# Sección del documento
_ _ _

En el campo de la espiritualidad, abierto al infinito, la fiesta convoca al misterio y lo celebra, porque el misterio nos pone límites, fija la frontera entre lo que somos, o creemos ser, y lo que ignoramos y nos desborda, cuya existencia y consistencia sólo nos es permitido creer.

En esta orilla de la espiritualidad, la fiesta es purificación, acto de contrición, previo al perdón de las faltas cometidas, para favorecer el encuentro entre iguales, o que el encuentro nos iguale, tal como pretendía la tragedia (etimológicamente, la canción del chivo; es decir, la canción de Dionysos) en las vísperas de las fiestas dionisiacas. Conseguida la purificación, se podía acceder a la omofagia, la comunión propiamente dicha, con el dios y los iguales.

Aunque sea desde esta orilla, el hombre, que no puede dejar de ser pretencioso, en la fiesta siempre hace sacrificios; es decir, hace lo sagrado (sacrum - facere) abandona las preocupaciones, se libera del esfuerzo ordinario y entra en comunión con sus semejantes y con la mismísima divinidad: comemos y bebemos juntos y de lo mismo, unimos nuestras voces, nos damos la paz y compartimos bienes, que es una manera de prevenir la guerra.

Es decir, que la fiesta tiene ese sentido trascendente de búsqueda de la armonía, que surge si apaciguamos la inquietud, nos relajamos y reímos, o sonreímos. La euforia de la fiesta compensa la pesadez, que resulta disfórica, de lo ordinario, si guardamos su sentido espiritual.

En la fiesta hay que guardar también las formas. Si no hubiera formas, no serían cultura, sino caos. El desenfreno es bueno, pisar el acelerador del jolgorio también. En cambio, pasarse de la raya y adentrarse en el paroxismo maníaco no es necesario, ni sano, ni inteligente. Ahí falta la cautela propia de los seres adultos. La persona le habrá dado todo el poder ejecutivo al niño insaciable. Eso es apostar por consecuencias que pueden ser terribles, como hacer que enero se convierta en un puerto de primera categoría, que el coma etílico nos lleve al hospital, o que los números rojos de la tarjeta nos hagan acreedores de lo inesperado. Y no se queda ahí el desastre.

No hace falta romper los moldes para secretar serotonina, disfrutar y sentirse en paz con el mundo. Guardar las fiestas es más sencillo que aguardar una tortura, o tener que resguardarse de una persecución. Igual que es más fácil estar bien, que estar mal y guardar antes la ropa, para nadar después despreocupados; guardar las fiestas es mejor que pasar de ellas, o pasarse.

_ _ _

# Tarea por realizar
Extrae, sin cambiar nada, el fragmento del texto sobre la fiesta que va desde "En esta orilla" hasta "y los iguales.".

# Extracto de datos
_ _ _

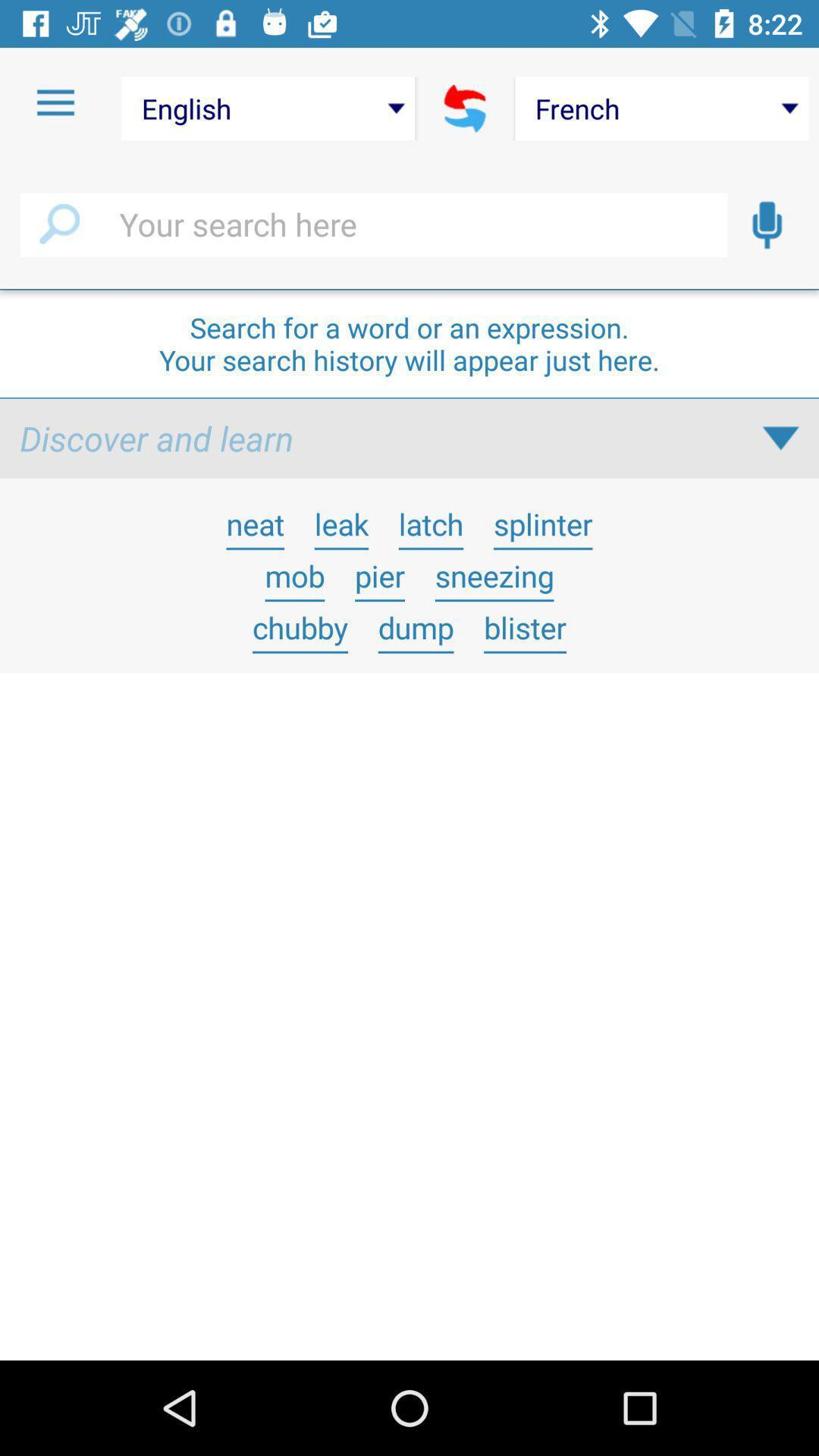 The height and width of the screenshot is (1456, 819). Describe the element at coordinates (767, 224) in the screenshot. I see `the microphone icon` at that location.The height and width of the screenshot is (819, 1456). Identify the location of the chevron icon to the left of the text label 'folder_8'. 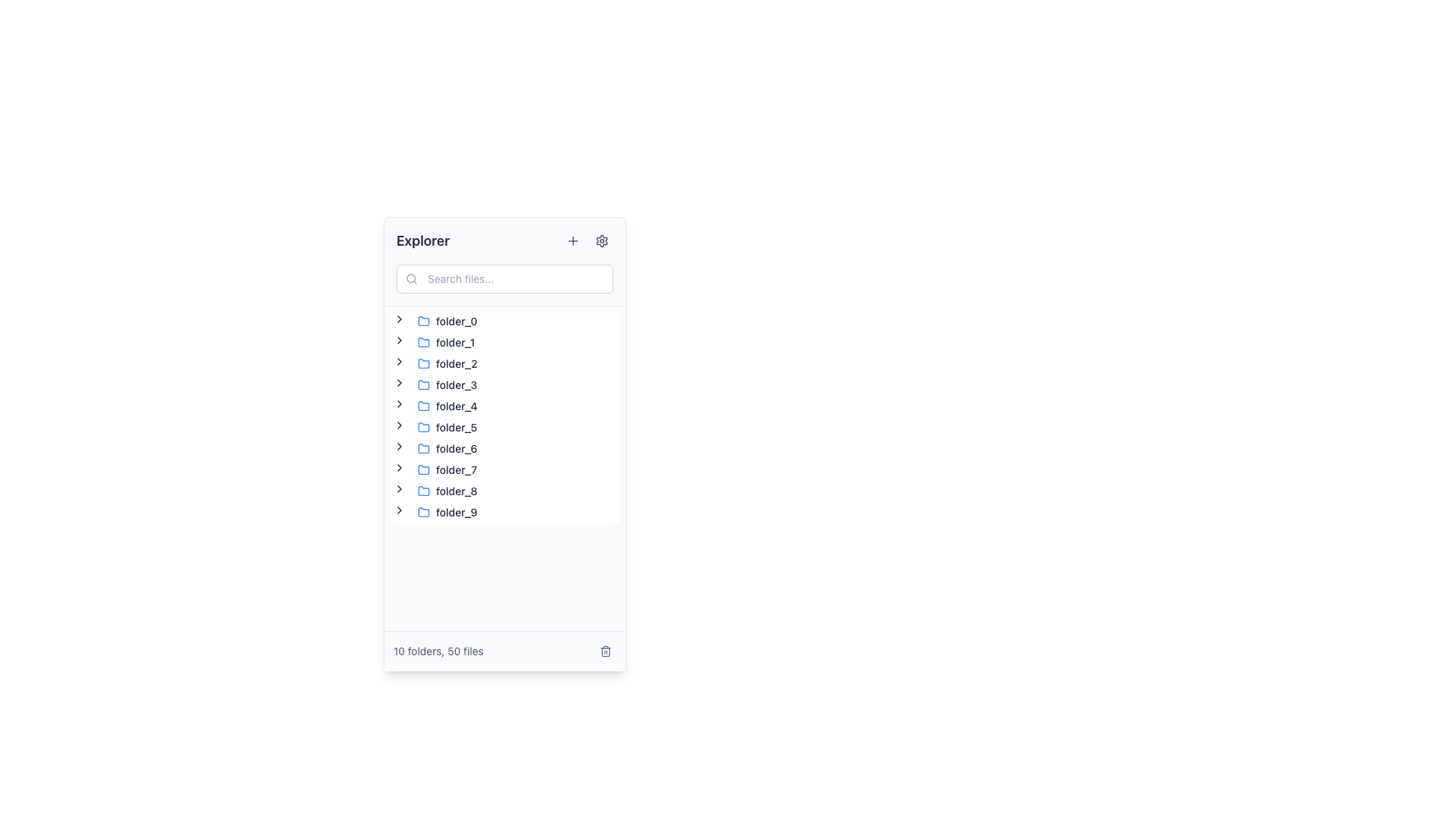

_ _ _

# Resultado del ejercicio
En esta orilla de la espiritualidad, la fiesta es purificación, acto de contrición, previo al perdón de las faltas cometidas, para favorecer el encuentro entre iguales, o que el encuentro nos iguale, tal como pretendía la tragedia (etimológicamente, la canción del chivo; es decir, la canción de Dionysos) en las vísperas de las fiestas dionisiacas. Conseguida la purificación, se podía acceder a la omofagia, la comunión propiamente dicha, con el dios y los iguales.